Söylenceler Arasında

Yazı: Prof. Dr. Şadan Gökovalı / (Profesyonel Türkiye Rehberi)                                                                    

-Azra (Erhat) anısına-

 

Şu bizim Efes’te, Likomedes adlı bir adam yaşardı. Kentin önemli bir kişisiydi o. Yine, doğma büyüme Efesli olan Temiste’yi eş olarak almıştı.

Yakışıklılık harikası Habrokoms, bu çiftin tek oğluydu. Tanrılar ona beden ve ruh güzelliği bağışlamıştı. Bilim, sanat ve sporda üstüne yoktu!
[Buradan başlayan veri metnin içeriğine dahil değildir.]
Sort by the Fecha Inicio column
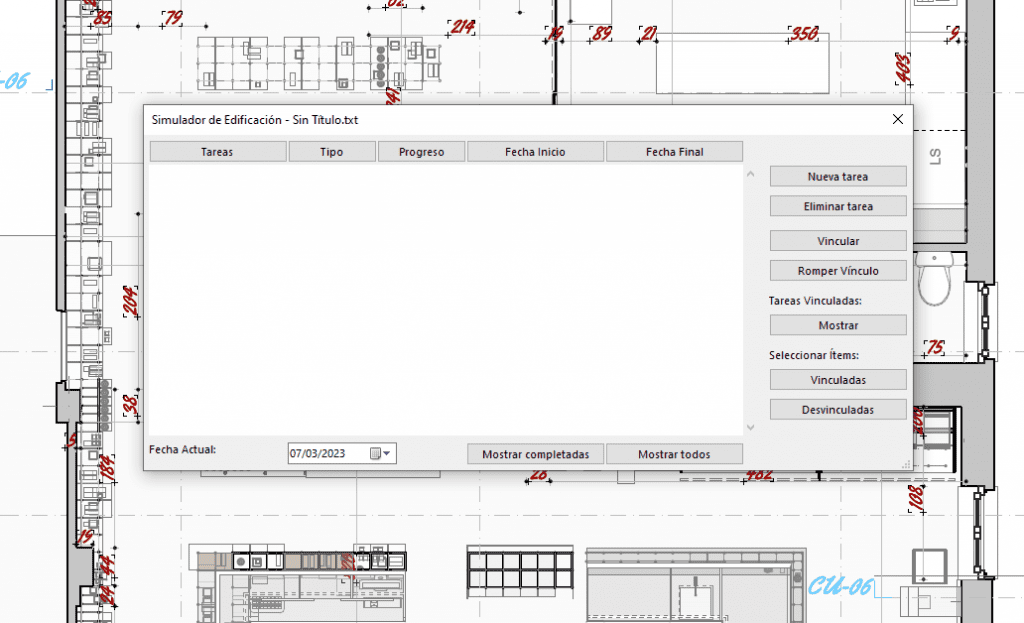This screenshot has height=623, width=1024. [x=535, y=152]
Kentdeşleri onu ölümsüz sayıyor, gördükleri yerde eğilip, dua ediyordu.

Delikanlı zamanla, yüksek gönüllülüğe kapıldı. Sevi (aşk) tanrısı kanatlı Eros’u küçümsüyor, kendisinden gayrısını yakışıklı görenlere gülüp geçiyordu. Buna gücenen Eros, sadağına zehirli aşk okları doldurup, aşk iksiriyle donanarak, bu küstah gence haddini bildirmek üzere kanat çırptı.

Aylardan nisandı. O ay boyunca, Efes’in ulu tanrıçası Artemis şenliği düzenlenirdi. Tarihin ilk kitle turizmi sayabileceğimiz bu festival zamanı, dünyanın dört bucağından birkaç yüz bin kişi, Efes’e akın ederdi. 
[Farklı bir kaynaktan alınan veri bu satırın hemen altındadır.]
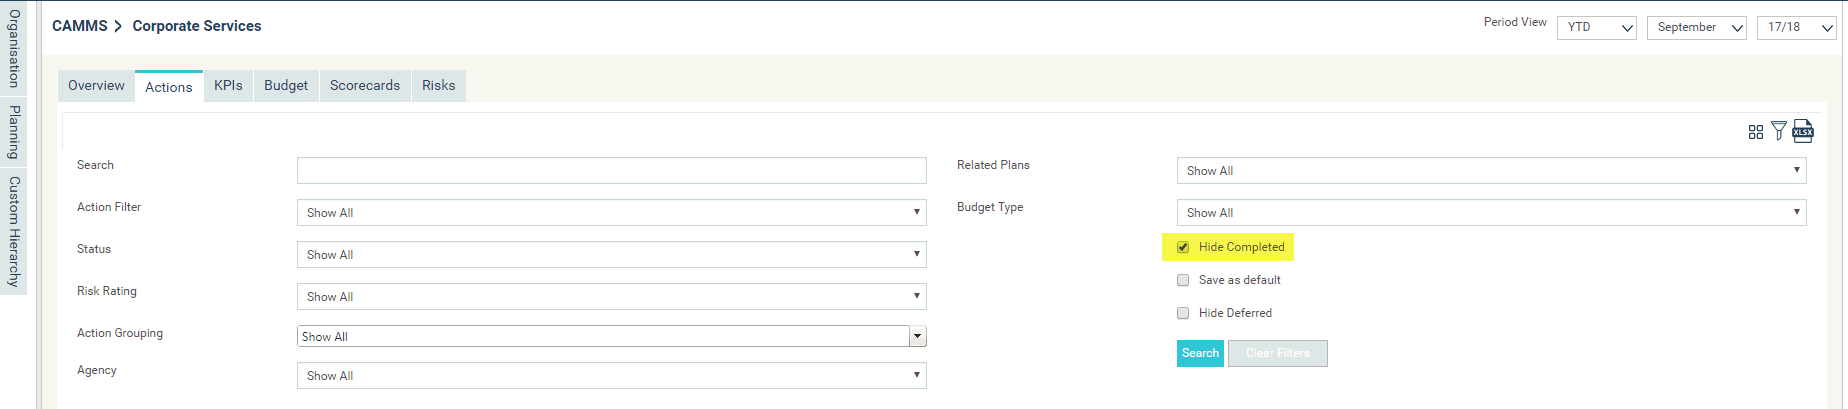Switch to the grid view icon
This screenshot has width=1848, height=409.
1755,132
“Artemision” denilen bu etkinlikte Efesli kızlar alayı batıdan, şehrin delikanlıları doğudan yürüyüşe geçer, “insan elinden çıkmış yapıların en mükemmeli” sayılan Artemis Tapınağı önünde buluşurdu. Erkekler alayın başını Habrokoms çekiyordu.

Birbirinden güzel Efesli kızların önünde Antiya yürüyordu. Kentin soylu ailelerinden Megamedes - Evippe çiftinin biricik kızıydı o! 14 yaşındaydı ama, bedeni olgunluk çiçekleri açmaya durmuştu. Bu kız dünya güzeli, hatta bir melek ya da tanrıça sayılıyordu. Mağrur kız, Güzellik Tanrıçası Afrodit’i aşağsıyordu. Hiçbir erkek ona talip olma yürekliliğini gösteremiyordu. Habrokoms gibi bu da , hiçbir ölümlüyü kendisine layık görmüyor, bu nedenle evlenmeyeceğine inanıyordu. Afrodit bu densiz kıza içerliyor; ona ve çağdaşlarına, bir tanrıçaya meydan okumak neymiş göstermek istiyordu.

İki alay, izleyenlerin coşkulu alkışları arasında düzgün adımla yürüyor, bir yandan da kader ağlarını örüyordu.

Alaylar, yamacında Artemis’ten önceki ana tanrıça Kybele (Kibele) nişleri bulunan Panayır Dağı kuzeyinde, 30 bin kişilik stadyumun önünde birbirine yaklaşınca, iki kafile başı göz göze geldi. Ne muhteşem andı bu! Gençler tepeden tırnağa ürperdi. Bakışlarını birbirlerinden ayıramıyorlardı. Kimseyi beğenmeme kararları ne olmuştu? Afrodit ile Eros yapmıştı yapacağını...

İkisi de, yıldırım hızıyla, sevdalı değil, karasevdalı oluvermişti. Gelgelelim, aşklarını açığa vurmayı kendilerine yediremiyorlardı. Bu nedenle sararıp solmuş, yatağa düşmüşlerdi.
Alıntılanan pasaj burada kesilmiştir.